TEXTO FORNECIDO:
:::

Em 1987, após a aprovação duma moção de censura com o apoio do PS, Cavaco Silva ganha as eleições com maioria absoluta – provocando o desaparecimento do PRD.
Em 2022, após o chumbo do orçamento, António Costa ganha as eleições com maioria absoluta – provocando o pior resultado do PSD e o quase desaparecimento do PCP e do BE.
A história repete-se? É difícil, mesmo colocando a hipótese duma coligação pós-eleitoral com a IL. Mas Luís Montenegro parece apostar que sim.
A sondagem do Expresso revela 39% de indecisos. Dizem os especialistas que nunca se viu um valor tão alto, tão perto das eleições – o que por si só deixa tudo em aberto.
Mas há um dado em que Montenegro parece inspirar-se. A opinião favorável sobre a governação: 47% do total, 34% dos que votaram PS em 2024 e 42% dos que se abstiveram.
Para que a história se repita, Montenegro precisa de seguir em simultâneo o guião de Costa 22 e o guião de Cavaco 87.
Costa foi mestre a vitimizar-se. O objectivo é os eleitores perceberem que PS e Chega foram para lá do razoável. Que Montenegro nada fez de grave. Que, até ver, o governo caiu por algo que poderia eventualmente vir a acontecer, mas que não aconteceu – à boa maneira do filme de ficção científica “Relatório Minoritário”, em que a polícia prevê os crimes que podem vir a acontecer, mas que não aconteceram.
Mostrar ao eleitorado que nenhum governo podia governar sob a pressão duma Comissão Parlamentar de Inquérito interminável, de suspeitas que surgem todos os dias sobre eventos perfeitamente normais – por exemplo, a Spinumviva não ter um contrato com os seus clientes, como se isso fosse anormal ou ilegal.
É verdade que as dúvidas nunca vão acabar enquanto a oposição quiser. Cortina de fumo, fumo à procura de fogo, fumo que não procura esclarecimentos, mas apenas desgastar a figura de Montenegro.
O Chega e a extrema-esquerda vão surfar esta onda, mas julgo que será um erro o PS fazer deste o seu cavalo de batalha: porque há outros partidos que vão fazer esse desgaste; porque já metade dos portugueses acha que viemos para eleições por causa do PS; e porque as pessoas – as que ainda ligam – querem saber o que pensam e não como destroem.

:::

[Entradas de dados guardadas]
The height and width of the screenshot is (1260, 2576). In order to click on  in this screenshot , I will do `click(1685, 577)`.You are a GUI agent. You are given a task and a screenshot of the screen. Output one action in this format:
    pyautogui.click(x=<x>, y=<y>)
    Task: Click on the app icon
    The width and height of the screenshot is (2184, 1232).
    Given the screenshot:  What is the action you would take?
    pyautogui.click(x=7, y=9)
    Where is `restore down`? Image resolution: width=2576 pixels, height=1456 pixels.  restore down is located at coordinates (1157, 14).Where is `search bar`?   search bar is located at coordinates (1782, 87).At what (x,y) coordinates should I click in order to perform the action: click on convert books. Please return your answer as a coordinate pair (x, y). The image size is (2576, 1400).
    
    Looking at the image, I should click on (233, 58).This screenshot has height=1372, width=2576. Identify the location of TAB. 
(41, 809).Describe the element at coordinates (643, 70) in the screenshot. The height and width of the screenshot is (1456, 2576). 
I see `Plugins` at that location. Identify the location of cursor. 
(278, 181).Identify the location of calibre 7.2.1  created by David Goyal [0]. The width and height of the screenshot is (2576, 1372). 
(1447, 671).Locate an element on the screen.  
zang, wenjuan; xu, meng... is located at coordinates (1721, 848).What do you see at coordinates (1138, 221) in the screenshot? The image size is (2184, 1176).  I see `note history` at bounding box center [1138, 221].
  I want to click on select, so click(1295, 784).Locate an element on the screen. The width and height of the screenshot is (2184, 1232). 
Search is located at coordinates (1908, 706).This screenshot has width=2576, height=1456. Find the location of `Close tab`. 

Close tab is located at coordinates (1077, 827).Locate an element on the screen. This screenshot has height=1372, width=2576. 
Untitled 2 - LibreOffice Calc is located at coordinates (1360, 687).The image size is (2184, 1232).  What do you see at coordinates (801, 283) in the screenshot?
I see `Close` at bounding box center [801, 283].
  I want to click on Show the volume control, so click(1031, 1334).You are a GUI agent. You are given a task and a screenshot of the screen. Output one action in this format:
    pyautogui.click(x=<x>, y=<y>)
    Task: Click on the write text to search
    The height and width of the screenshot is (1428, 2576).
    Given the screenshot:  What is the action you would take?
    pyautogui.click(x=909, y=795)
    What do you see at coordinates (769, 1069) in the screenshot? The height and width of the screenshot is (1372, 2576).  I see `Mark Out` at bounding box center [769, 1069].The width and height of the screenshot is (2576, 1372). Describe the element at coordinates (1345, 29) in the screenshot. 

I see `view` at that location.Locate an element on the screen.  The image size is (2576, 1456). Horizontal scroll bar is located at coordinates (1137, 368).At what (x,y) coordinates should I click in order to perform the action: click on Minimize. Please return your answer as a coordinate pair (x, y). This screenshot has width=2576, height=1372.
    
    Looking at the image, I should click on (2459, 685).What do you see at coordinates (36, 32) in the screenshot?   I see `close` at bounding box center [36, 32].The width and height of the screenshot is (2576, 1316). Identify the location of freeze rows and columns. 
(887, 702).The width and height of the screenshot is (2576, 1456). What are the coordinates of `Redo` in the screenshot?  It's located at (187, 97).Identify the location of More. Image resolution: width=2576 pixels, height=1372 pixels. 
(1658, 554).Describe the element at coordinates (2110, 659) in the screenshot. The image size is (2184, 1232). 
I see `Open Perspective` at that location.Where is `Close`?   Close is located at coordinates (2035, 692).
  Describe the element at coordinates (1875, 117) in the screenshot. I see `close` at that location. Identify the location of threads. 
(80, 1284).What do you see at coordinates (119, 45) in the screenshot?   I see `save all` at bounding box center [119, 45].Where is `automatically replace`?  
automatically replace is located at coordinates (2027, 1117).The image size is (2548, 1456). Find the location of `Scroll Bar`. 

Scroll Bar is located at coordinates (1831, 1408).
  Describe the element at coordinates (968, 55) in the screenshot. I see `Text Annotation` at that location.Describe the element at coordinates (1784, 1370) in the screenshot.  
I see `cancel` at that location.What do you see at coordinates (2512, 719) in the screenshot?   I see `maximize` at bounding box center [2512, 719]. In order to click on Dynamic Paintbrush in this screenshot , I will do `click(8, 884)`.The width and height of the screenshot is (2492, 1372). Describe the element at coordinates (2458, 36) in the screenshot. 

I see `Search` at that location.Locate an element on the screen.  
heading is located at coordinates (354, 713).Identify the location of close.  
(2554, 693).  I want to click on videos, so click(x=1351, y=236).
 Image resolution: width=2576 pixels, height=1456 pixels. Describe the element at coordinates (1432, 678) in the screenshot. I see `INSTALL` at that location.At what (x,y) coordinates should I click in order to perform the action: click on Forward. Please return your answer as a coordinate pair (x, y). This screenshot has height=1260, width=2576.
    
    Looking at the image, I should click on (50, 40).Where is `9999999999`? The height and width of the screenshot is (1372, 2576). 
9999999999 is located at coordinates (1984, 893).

:::

TAREFAS A REALIZAR:
**1.** Reescreva em forma de lista o parágrafo do texto sobre as eleições que começa por "Costa foi mestre a vitimizar-se", mantendo os factos principais.
**2.** Indique todos os partidos políticos referidos no texto sobre as eleições.
**3.** Escreva a continuação do texto sobre as eleições a partir do último parágrafo apresentado.

CONJUNTO DE RESPOSTAS:
**1.**
- Costa soube vitimizar-se com mestria.
- O objetivo é que os eleitores percebam que PS e Chega foram além do razoável.
- Pretende-se também mostrar que Montenegro nada fez de grave.
- Deve ficar claro que o governo caiu por algo que poderia vir a acontecer mas não aconteceu.
- A situação lembra o filme "Relatório Minoritário", em que a polícia prevê crimes que ainda não aconteceram.

**2.** PS, PRD, PSD, PCP, BE, IL, Chega

**3.**
Resta saber se Montenegro terá arte e engenho para seguir o guião de Cavaco Silva em 1987 – mostrar uma ideia, um projecto para o futuro do país. É nisto, que as pessoas vão votar. Seguramente será este o caminho que Montenegro terá de trilhar se quiser ter uma maioria absoluta. A história só se repete se as pessoas perceberem porque é que devem dar uma maioria à AD. Qual a proposta de caminho para o país?
Montenegro fez muito nestes 11 meses, é certo. Mas foram soluções avulsas, a resolver problemas do imediato.
Tem agora a oportunidade de tornar as suas ideias para o país o foco do debate eleitoral. Se as ideias forem arrojadas, corajosas, de fundo, que mexam no mastodonte da estrutura do Estado, que se desviem do percurso dos últimos 20 anos. Se apresentarem rasgo para o desenvolvimento económico.
Caso contrário, temo que voltemos a ter legislativas em 2026. Se Pedro Nuno Santos se mantiver como líder do PS, caso não ganhe as eleições, não haverá pontes entre PS e PSD, por mais que Marcelo exija uma garantia – não escrita. E no limite, este governo pode ficar em gestão até 2026.
E.T.: A minha relação com Manuel Flores foi sempre atrasada. Conheci-o tarde e por pouco tempo; não fui a tempo de lhe prestar homenagem nesta coluna aquando da sua partida; voltei a falhar no tempo da homenagem do passado dia 21. O tempo…
Anadia perdeu um homem de cultura, um homem de cultura completo. Não tem substituto.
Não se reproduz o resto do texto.